- Objective A
Quote the stretch of the Bear Bryant post from "Gotta report numbers." through "gotta tell this...".
- Objective B
From the Bear Bryant post, list every view count it reports and say what each count belongs to.

- Extract
Gotta report numbers.
Rite now Wilbur's got 1352 views on YouTube
Buddy Buie & J.R. Cobb's video from Tommy Wilcox Outdoors using song called THE DAY BEAR BRYANT DIED has 1060 views
I gotta tell this...
This buddy of mine was disappointed this afternoon because one of our friends was not going to show up tomorrow.
I decided to stir the mud~
I said,"Well, he's shunning you. He ain't got a friend
RIGHT NOW in Tuscaloosa
& he damn sho' ain't got one in his
My buddy said,
"Yeah, you right.
He was born
WITH A SILVER SPOON STUCK UP HIS ASS!!!!"
NOW GIT DIS!!!!
This playwright named Mike Vigilant has done a play on Coach Bryant.
He explained it on YouTube & right now he has 7 views.
courtesy of http://www.montgomeryadvertiser.com/apps/pbcs.dll/article?AID=/20080511/LIFESTYLE/805110304
PLAYWRIGHT RAISES CRIMSON CURTAIN ON FOOTBALL LEGEND
It's among (ed. note: SAY WHAT?!!!!)
~the most daunting- and inspiring tasks Michael Vigilant has ever attempted~
His new play, "Bear Country," spotlights an Alabama legend, Paul "Bear" Bryant, a wise and witty man who rose from his dirt-poor beginnings to becoming the standard by which college football coaches are judged.
"It's a daunting project because of the feelings (University of) Alabama fans and players have toward Coach Bryant," said Vigilant, a playwright who is also chief operating officer at the Alabama Shakespeare Festival. "He changed his players' lives. They were different people when they left the program. They were champions on the field and winners in life."

- Source excerpt
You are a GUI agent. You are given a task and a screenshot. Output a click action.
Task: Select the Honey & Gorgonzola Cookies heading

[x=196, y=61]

- Result A
Gotta report numbers.
Rite now Wilbur's got 1352 views on YouTube
Buddy Buie & J.R. Cobb's video from Tommy Wilcox Outdoors using song called THE DAY BEAR BRYANT DIED has 1060 views
I gotta tell this...

- Result B
- 1352 views: Wilbur on YouTube
- 1060 views: Buddy Buie & J.R. Cobb's video from Tommy Wilcox Outdoors using the song "The Day Bear Bryant Died"
- 7 views: Mike Vigilant's YouTube explanation of his play on Coach Bryant